On Sunday he was seen at the warm-up track assisting Sifan Hassan, the Dutch distance runner who took the bronze medal in the 5000m ahead of Great Britain’s Laura Muir. She is an NOP athlete.
It is unclear as to how much time, if any, Alex Salazar devoted to Farah – he has been receiving day-to-day support from a junior British Athletics coach after a fall-out with head of endurance Barry Fudge – but coaches from other nations were stunned to see Alex Salazar there when he too is a prominent figure in the American anti-doping inquiry.
More than 20 former Nike Oregon Project athletes, coaches and staff have given evidence to USADA and one former coach, Steve Magness, revealed how Alex Salazar was used in a highly controversial experiment to see how much testosterone gel could be used before triggering a positive drugs test.
In an open letter to respond to the allegations two years ago, Salazar even admitted to using Alex and his brother Tony as scientific guinea pigs in July 2009 with a product called Androgel.

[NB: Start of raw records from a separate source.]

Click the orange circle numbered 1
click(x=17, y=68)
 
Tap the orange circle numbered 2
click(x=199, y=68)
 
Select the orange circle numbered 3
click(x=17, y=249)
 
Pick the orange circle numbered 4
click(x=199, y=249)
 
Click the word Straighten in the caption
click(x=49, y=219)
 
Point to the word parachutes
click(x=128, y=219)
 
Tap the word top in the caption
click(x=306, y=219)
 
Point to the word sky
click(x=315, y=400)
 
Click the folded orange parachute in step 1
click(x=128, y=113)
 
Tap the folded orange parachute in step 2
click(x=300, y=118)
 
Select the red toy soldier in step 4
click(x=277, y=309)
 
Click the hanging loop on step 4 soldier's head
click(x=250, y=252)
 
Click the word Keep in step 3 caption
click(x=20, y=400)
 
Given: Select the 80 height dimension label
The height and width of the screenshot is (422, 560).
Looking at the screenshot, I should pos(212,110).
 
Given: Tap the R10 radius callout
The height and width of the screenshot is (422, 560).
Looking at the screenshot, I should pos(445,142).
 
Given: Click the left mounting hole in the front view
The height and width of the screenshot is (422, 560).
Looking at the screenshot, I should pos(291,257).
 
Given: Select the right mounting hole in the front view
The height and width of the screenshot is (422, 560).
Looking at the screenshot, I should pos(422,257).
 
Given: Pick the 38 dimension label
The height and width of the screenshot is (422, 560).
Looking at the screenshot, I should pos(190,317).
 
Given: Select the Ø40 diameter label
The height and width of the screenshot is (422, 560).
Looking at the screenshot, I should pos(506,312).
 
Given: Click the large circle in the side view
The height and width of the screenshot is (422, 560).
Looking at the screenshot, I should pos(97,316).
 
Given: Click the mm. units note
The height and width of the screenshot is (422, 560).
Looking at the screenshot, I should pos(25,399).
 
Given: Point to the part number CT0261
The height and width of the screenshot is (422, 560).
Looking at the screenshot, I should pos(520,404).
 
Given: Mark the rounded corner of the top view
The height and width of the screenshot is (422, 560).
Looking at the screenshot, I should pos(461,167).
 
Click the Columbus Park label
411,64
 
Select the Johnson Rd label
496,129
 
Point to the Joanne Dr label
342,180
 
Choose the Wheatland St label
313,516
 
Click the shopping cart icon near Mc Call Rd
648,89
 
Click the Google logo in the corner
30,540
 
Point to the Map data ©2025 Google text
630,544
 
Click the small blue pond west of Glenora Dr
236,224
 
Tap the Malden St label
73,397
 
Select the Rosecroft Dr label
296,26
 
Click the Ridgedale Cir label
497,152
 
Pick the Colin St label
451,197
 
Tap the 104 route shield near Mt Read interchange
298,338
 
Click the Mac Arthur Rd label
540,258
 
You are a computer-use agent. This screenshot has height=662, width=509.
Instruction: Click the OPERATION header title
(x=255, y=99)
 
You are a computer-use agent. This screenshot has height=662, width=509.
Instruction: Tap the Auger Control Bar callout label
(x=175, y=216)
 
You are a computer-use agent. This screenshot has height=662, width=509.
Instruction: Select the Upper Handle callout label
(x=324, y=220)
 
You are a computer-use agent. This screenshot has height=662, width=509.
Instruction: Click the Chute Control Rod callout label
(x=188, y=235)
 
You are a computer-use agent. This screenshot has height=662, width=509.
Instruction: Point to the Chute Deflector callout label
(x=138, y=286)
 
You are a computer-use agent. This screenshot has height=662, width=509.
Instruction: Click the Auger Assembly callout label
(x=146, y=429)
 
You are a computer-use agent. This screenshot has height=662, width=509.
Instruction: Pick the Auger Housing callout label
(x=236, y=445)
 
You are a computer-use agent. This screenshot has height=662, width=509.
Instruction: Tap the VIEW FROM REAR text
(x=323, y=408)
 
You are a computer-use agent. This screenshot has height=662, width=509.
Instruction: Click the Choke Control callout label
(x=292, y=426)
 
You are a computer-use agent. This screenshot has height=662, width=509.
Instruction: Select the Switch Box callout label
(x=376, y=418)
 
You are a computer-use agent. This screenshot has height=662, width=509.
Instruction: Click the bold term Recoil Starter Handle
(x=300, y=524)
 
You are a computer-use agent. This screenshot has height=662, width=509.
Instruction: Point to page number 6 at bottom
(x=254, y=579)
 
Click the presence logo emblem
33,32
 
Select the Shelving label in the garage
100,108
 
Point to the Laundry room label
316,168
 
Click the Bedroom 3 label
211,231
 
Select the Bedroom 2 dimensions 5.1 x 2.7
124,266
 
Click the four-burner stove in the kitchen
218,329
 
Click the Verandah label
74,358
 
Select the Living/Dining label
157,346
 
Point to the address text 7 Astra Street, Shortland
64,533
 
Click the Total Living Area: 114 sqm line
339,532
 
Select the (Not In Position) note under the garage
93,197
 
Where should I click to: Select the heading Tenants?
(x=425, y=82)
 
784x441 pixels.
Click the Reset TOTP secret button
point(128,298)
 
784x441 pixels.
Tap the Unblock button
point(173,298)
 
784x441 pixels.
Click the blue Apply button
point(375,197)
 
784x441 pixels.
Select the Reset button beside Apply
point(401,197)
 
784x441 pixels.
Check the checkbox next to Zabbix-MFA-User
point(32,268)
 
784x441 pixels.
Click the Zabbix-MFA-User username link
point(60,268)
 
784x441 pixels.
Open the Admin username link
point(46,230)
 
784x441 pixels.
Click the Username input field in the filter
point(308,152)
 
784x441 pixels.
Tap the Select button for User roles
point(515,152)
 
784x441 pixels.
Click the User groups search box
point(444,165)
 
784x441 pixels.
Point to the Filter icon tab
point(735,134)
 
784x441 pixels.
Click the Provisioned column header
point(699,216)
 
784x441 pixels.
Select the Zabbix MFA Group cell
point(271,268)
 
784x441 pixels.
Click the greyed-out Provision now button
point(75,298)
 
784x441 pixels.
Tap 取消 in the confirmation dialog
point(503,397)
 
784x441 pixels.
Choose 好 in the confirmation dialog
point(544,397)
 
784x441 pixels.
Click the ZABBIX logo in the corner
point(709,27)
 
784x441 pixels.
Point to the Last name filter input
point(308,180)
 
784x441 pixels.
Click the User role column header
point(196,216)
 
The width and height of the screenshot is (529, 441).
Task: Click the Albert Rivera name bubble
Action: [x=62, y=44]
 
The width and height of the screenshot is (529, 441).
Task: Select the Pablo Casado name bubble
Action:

Salazar, who has consistently denied any wrongdoing, claimed it was a ‘sabotage test’ amid fears that a physiotherapist accused by Justin Gatlin of rubbing testosterone gel into him – and causing him to fail a drugs test for the second time in his career – had come into contact with Farah’s training partner, Galen Rupp.
Magness dismissed the explanation as ‘ludicrous’ and a leaked USADA interim report raisea a number of concerns when using a banned substance on support staff could yet lead to sanctions.
Salazar claimed the testosterone gel experiments were organised by Houston endocrinologist Dr Jeffrey Brown, with USADA stating in their report to the Texas Medical Board that neither Alex or Tony Salazar ‘had a prescription for testosterone’. The report also said the second of the two experiments was actually conducted on the Nike Campus in Oregon.
In an interview with USADA in February 2016 Salazar said the testosterone used in the experiments came from his own prescription for the substance, with Salazar personally applying it to his sons. Salazar also told USADA that the testosterone had been prescribed by Dr Brown.
However, USADA highlighted the fact that in the open letter published by Salazar in June 2015, when he attacked the credibility Magness and his claims, he had stated that ‘he was under the care of Portland physician Kristina Harp for hypogonadism and that Salazar was prescribed testosterone gel by Dr Harp’.
In a report that also contained evidence that Salazar’s athletes have been prescribed medication they had no medical need for, Farah among them, the USADA report identified other concerns. It stated that ‘Salazar acknowledged that his sons certainly were not informed of any risks of the administration of testosterone without a medical need for the substance’.